----- EXTRACTED ENTRIES

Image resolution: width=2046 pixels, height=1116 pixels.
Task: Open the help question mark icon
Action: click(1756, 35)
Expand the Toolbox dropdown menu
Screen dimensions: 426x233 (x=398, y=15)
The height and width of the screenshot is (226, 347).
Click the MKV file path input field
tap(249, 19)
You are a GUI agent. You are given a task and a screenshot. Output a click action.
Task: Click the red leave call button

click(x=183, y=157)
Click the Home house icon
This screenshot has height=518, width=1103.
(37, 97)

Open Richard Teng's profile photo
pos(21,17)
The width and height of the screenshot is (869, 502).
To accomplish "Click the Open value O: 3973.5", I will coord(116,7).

----------
----- EXTRACTED ENTRIES

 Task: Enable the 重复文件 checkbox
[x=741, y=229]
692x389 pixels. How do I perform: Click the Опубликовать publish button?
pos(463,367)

----------
----- EXTRACTED ENTRIES

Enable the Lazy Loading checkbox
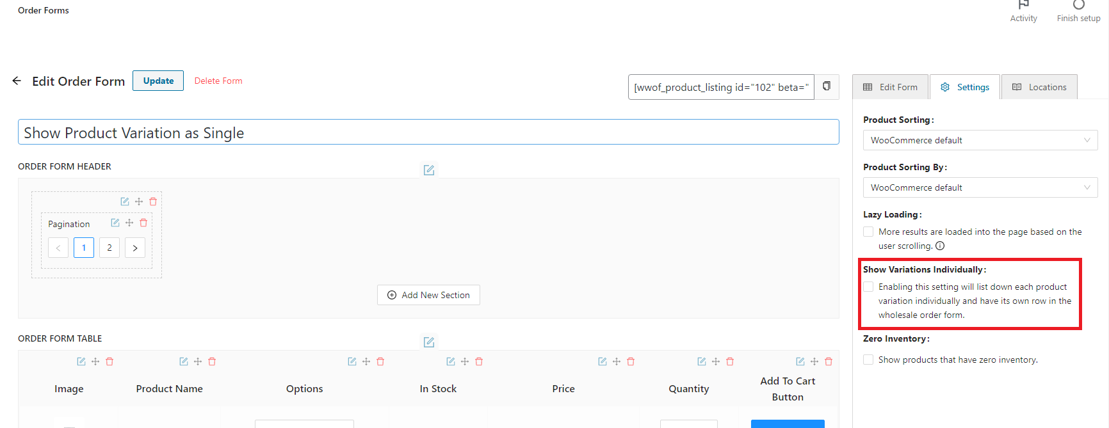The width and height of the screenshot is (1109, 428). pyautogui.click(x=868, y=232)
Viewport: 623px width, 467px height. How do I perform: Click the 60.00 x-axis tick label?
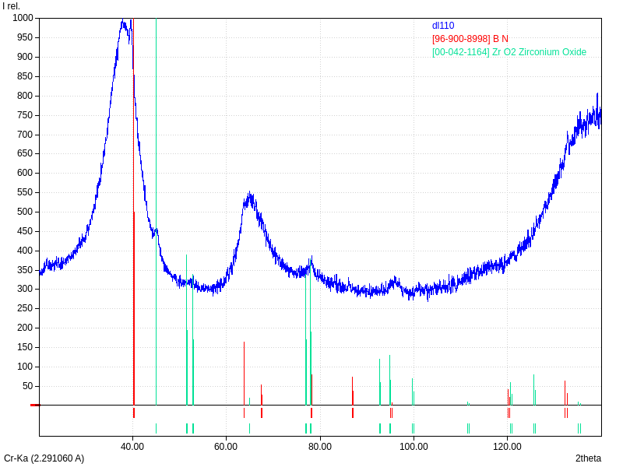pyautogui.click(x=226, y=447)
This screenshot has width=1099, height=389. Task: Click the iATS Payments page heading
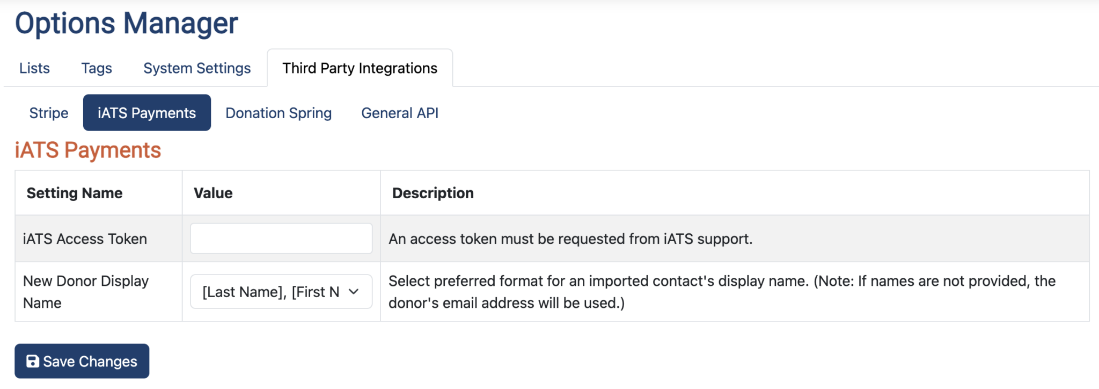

----------

I'd like the lines above repeated exactly, from the one that contains "Viewport: 623px width, 467px" through the one that contains "This screenshot has width=1099, height=389.", with no pictures.

Viewport: 623px width, 467px height. How do I perform: Click the 60.00 x-axis tick label?
pyautogui.click(x=226, y=447)
This screenshot has width=1099, height=389. Task: Click the iATS Payments page heading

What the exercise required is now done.